Certains auteurs, préférant associer à une conscience métaphonologique une manipulation véritable de l’enfant sur les phonèmes et non seulement sur les syllabes, considèrent l’activité pré-scolaire sur les rimes comme sans rapport avec la lecture: « ‘l’enfant distingue parfaitement entre voisins phonologiques tels que SAC, BAC et LAC (si tel n’était pas le cas, il n’aurait pas appris à parler) mais cette habileté résulte de l’activité automatique du système de traitement de la parole ’»108. Ces partisans de la discontinuité croient que la conscience métaphonologique, dès lors qu’elle se centre sur le concept de phonème, ne se développe réellement qu’à partir du moment où l’enfant est confronté à la découverte du lire-écrire. Dans cette mouvance, Isabelle Liberman écrit: « ‘la conscience des phonèmes, unités de base de notre système alphabétique, est initialement plus difficile à acquérir que la conscience des syllabes, et se développe plus tard, si elle se développe’ »109.

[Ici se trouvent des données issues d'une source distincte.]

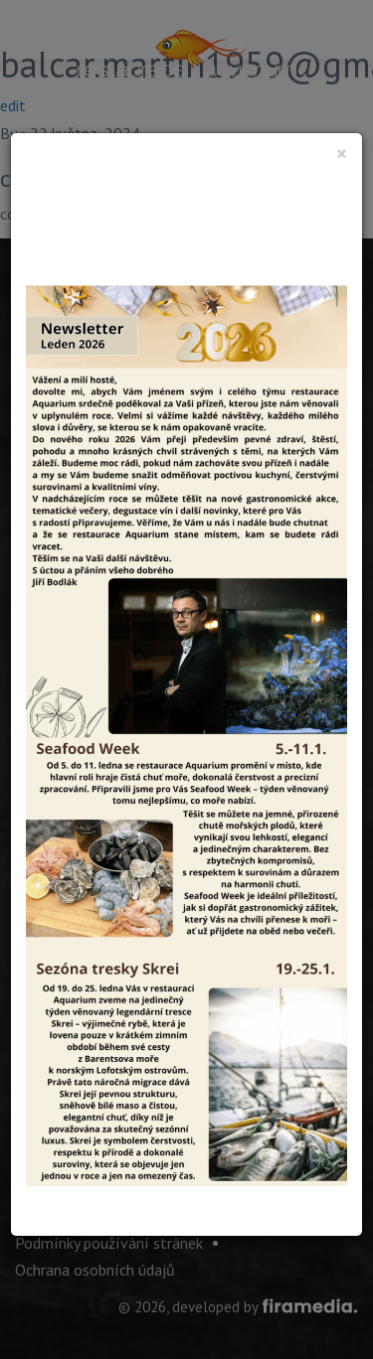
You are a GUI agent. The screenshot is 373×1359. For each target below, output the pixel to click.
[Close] (341, 153)
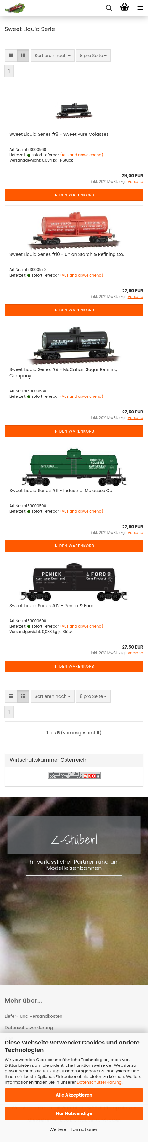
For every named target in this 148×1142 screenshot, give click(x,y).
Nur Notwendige (74, 1113)
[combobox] (53, 55)
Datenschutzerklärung (99, 1082)
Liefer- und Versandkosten (33, 1016)
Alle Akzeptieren (74, 1095)
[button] (11, 55)
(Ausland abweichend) (81, 154)
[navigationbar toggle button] (140, 8)
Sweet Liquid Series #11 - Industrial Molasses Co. (61, 490)
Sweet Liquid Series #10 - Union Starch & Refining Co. (66, 254)
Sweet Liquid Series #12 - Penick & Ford (51, 606)
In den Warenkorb (74, 195)
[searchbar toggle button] (109, 8)
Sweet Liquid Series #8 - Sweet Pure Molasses (59, 134)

En d’autres termes, c’est l’apprentissage de la lecture qui participe spécifiquement à la découverte d’une compétence métaphonologique. La relation entre la première et la deuxième est inverse de celle exposée par les tenants de la continuité. Pour ce deuxième courant, il n’est pas question de discuter de pré-requis mais il est convenu que l’approche métaphonologique est facilitatrice de la lecture-écriture. « ‘La conscience phonémique est un produit de l’apprentissage de la lecture: elle ne se développe qu’à partir de cet apprentissage’ »110 témoigne Liliane Sprenger-Charolles lors d’une analyse de ce second courant. Il existe dans cette seconde voie l’idée que les compétences métaphonologiques seraient loin d’être naturelles et qu’il conviendrait d’y travailler de manière attentive lors de l’apprentissage du « lire-écrire ».
En définitive, la contradiction porte sur la nature de la relation en métaphonologie et apprentissage du lire-écrire. Le point central s’apparente à une querelle d’influence entre deux variables: « qui influence qui? ». La résolution de cette question est capitale pour notre recherche dans la mesure où nous étudions, comme le formule notre problématique, le lien entre la compréhension du code écrit (phono-graphique essentiellement) et les compétences dans le domaine du « lire-écrire ». Si nous savons désormais que la métaphonologie permet l’accès à une compréhension de la dimension phonique, nous ignorons véritablement l’existence et la nature des retentissements sur le « lire-écrire » induits par cette entrée psycholinguistique.
ALEGRIA Jésus, LEYBAERT Jacqueline et MOUSTY Philippe, Acquisition de la lecture et troubles a s sociés, chapitre 8 pp 105-126, in Evaluer les troubles de la lecture de Jacques Grégoire et Bernadette Piérart, Op. Cit., page 115.
LIBERMAN Isabelle et SHANKWEILER Donald, Phonologie et apprentissage de la lecture: une intr o duction, Chapitre 1, pp 23-42, in L’apprenti lecteur, sous la direction de Laurence Rieben et Charles Perfetti, Op. Cit., page 30.
SPRENGER-CHAROLLES Liliane, L’acquisition de la lecture: conscience phonologique et mécanismes d’identification des mots (perspective cognitive), pp 111-133, in Les Entretiens Nathan, Op. Cit., page 116.